Eberhart then played some footage of one of the success stories of the retinal chip, a Finnish man named Miikka Terho, who was implanted with the retinal implant in 2010. Miika was able to distinguish between letters, a clock and amusingly his own name. When researchers placed letters reading MIKA in front of him, Miikka replied, “Do you think I’m a Formula 1 driver?”, as the research staff had confused the spelling of his name with fellow Finn, the race car driver Mika Hakkinen. Although the images generated by the retinal chip are in black and white and are not high resolution, most patients have trained their brain to interpret the images that they see. Eberhart then played more video clips showing how his patients are adapting; a woman points out her cutlery, her drink and her plate in a café; a young man can tell that his fiancé is smiling and laughing; a father plays with his young daughter and spots her bracelet which is reflective and easy to distinguish.
Professor Zrenner emphasised that although the development of retinal chip technology is still very much in its infancy, it has shown promising results. He expressed the certainty that the technology is already improving the mobility and quality of life of his patients. He concluded his presentation with a personal anecdote reminiscing about watching the first televised World Cup Final in 1954 where West Germany beat Hungary 3-2 in Switzerland. “Although it was black and white and the picture wasn’t very good…..it was still great!”

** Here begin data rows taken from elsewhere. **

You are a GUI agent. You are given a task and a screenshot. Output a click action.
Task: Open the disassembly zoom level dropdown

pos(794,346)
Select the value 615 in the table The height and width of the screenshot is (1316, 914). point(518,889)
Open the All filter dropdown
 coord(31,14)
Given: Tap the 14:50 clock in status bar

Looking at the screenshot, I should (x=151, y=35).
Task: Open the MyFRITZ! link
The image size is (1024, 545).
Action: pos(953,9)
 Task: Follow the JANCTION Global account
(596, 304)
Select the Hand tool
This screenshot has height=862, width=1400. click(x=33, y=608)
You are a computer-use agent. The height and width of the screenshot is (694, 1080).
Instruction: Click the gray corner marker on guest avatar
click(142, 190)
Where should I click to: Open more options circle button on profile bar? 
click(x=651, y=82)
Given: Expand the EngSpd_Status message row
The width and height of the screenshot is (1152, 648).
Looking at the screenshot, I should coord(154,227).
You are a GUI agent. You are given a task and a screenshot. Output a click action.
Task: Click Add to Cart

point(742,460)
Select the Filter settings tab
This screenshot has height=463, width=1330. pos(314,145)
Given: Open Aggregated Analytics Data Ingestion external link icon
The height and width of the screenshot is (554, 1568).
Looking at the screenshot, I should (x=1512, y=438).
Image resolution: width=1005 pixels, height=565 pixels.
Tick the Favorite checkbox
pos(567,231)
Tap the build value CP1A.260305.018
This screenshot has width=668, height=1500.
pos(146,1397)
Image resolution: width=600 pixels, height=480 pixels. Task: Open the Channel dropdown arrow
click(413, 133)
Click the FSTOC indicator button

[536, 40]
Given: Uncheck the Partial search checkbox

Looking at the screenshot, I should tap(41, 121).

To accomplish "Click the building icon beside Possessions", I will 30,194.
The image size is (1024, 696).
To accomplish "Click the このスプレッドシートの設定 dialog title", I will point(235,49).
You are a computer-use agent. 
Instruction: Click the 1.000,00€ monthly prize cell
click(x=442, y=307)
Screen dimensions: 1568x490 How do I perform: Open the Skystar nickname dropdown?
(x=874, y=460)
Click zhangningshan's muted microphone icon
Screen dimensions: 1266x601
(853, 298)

We in Fighting Blindness would like to thank all of our speakers and attendees who helped make Retina 2012 such a great success this year. The opportunity for interaction with the highest calibre scientists and clinicians involved in vision research will help to inspire our next generation of Irish researchers. We would also like to express thanks to all our members and supporters for their optimism and drive in helping Fighting Blindness ensure that these new developments will lead to patient-focused treatments in the fastest possible timeframe.